Exercise requirements
Line by line, count where the string "each" appears in the listing, then give the number of such lines alone.

Data section
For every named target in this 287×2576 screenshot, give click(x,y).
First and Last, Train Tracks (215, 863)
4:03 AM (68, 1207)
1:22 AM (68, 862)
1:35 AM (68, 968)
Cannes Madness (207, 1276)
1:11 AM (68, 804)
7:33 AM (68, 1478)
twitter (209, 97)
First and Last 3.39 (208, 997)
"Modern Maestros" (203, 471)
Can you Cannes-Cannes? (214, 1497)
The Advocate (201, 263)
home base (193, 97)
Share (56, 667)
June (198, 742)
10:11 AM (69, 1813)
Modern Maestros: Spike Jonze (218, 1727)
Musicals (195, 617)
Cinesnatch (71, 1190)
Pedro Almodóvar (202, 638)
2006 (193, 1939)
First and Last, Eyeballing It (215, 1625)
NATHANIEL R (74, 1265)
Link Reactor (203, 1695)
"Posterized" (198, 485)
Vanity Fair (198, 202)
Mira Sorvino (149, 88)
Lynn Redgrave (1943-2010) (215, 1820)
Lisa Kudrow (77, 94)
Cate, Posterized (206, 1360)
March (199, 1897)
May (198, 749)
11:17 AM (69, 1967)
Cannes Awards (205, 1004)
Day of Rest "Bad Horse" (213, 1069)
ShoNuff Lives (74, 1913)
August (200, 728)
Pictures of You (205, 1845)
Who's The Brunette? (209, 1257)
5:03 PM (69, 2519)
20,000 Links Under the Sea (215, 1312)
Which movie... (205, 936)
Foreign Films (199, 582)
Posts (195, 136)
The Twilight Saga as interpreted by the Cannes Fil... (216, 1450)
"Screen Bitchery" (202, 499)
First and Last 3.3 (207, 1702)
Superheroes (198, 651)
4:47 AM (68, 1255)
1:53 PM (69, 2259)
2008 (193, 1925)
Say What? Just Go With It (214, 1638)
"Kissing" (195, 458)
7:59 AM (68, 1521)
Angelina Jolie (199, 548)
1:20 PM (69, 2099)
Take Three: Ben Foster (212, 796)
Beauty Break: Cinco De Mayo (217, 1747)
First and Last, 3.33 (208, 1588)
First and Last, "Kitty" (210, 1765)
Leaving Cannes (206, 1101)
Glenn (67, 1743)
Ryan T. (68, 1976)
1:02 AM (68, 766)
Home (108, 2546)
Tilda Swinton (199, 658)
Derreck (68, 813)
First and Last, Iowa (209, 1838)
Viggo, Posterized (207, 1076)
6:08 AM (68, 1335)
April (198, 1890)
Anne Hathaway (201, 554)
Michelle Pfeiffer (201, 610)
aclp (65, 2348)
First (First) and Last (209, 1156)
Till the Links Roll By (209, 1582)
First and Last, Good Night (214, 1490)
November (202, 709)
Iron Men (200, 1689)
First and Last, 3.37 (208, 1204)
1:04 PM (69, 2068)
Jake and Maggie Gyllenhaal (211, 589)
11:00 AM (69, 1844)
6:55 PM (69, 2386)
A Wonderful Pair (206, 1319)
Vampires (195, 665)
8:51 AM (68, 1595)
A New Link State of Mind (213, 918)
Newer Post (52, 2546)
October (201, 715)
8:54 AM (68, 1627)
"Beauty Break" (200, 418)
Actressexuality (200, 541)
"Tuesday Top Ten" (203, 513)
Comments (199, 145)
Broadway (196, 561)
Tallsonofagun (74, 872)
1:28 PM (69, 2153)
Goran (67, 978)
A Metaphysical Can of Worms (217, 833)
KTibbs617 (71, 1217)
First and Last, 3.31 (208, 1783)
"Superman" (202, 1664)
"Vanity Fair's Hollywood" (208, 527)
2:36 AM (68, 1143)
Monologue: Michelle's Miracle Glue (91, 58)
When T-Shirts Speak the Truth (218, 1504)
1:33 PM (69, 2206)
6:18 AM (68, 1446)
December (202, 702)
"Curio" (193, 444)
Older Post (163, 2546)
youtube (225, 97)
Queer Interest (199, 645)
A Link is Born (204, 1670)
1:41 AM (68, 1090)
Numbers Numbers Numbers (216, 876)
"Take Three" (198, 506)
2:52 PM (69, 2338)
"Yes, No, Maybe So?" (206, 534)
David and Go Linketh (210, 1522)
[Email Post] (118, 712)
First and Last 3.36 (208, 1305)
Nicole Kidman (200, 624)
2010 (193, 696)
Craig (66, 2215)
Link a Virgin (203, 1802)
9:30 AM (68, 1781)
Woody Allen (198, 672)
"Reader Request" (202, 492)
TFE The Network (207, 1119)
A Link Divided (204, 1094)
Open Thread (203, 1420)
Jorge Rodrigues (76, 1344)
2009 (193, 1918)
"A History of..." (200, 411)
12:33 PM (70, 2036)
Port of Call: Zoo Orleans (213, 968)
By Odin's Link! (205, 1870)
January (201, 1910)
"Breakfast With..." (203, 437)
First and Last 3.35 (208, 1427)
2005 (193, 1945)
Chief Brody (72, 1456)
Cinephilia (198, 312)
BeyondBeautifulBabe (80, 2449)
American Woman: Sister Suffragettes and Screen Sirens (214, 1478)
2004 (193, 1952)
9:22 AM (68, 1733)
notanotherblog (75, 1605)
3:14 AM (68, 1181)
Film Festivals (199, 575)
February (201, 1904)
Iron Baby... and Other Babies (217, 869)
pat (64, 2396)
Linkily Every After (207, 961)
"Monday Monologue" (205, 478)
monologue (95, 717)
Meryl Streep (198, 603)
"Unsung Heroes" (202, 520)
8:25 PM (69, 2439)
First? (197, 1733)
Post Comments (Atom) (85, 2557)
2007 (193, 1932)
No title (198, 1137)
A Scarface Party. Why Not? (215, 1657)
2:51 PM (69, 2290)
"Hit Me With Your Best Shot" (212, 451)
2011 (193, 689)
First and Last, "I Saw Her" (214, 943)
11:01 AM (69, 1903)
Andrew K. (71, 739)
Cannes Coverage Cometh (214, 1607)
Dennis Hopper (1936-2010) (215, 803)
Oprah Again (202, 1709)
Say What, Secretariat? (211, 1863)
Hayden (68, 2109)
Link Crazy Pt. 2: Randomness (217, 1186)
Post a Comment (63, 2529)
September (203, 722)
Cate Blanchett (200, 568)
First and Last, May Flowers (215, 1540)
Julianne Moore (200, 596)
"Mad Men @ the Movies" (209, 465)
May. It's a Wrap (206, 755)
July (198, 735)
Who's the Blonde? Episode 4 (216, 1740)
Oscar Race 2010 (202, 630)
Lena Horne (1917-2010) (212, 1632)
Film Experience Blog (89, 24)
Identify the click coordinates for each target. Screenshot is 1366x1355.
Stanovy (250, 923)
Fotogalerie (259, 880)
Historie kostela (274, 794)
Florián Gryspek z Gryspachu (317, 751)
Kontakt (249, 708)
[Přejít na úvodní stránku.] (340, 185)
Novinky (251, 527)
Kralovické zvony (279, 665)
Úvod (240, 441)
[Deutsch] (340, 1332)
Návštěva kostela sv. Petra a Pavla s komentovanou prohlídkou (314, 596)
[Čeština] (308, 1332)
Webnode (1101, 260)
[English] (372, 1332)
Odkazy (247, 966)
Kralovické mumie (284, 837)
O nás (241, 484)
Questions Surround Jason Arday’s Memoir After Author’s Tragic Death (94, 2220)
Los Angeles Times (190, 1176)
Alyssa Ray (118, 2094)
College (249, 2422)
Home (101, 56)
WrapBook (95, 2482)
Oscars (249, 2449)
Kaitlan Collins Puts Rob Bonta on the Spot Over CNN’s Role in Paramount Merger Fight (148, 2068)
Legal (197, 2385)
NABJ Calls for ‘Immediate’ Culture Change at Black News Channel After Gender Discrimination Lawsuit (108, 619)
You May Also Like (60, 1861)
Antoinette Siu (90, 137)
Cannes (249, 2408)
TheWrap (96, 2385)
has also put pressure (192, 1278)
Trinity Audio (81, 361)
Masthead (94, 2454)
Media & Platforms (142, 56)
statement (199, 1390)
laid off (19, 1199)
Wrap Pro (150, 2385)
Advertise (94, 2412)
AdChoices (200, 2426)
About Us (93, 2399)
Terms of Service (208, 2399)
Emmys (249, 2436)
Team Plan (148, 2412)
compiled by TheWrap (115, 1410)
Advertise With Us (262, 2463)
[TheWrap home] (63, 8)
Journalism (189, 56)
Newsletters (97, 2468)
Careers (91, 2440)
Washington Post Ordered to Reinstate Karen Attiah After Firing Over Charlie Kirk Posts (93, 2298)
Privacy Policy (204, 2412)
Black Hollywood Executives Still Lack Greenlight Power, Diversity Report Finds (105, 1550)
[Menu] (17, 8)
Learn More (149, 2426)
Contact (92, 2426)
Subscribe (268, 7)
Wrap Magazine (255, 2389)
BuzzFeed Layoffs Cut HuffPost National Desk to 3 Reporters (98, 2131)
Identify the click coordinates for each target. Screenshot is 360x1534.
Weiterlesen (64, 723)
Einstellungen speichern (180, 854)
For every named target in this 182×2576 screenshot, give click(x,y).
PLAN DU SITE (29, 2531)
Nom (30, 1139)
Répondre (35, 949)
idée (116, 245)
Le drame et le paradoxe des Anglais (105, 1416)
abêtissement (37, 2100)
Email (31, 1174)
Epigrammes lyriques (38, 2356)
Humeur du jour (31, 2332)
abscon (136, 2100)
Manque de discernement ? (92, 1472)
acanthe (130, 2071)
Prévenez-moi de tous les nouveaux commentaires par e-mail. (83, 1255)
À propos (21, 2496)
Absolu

Response to the task
2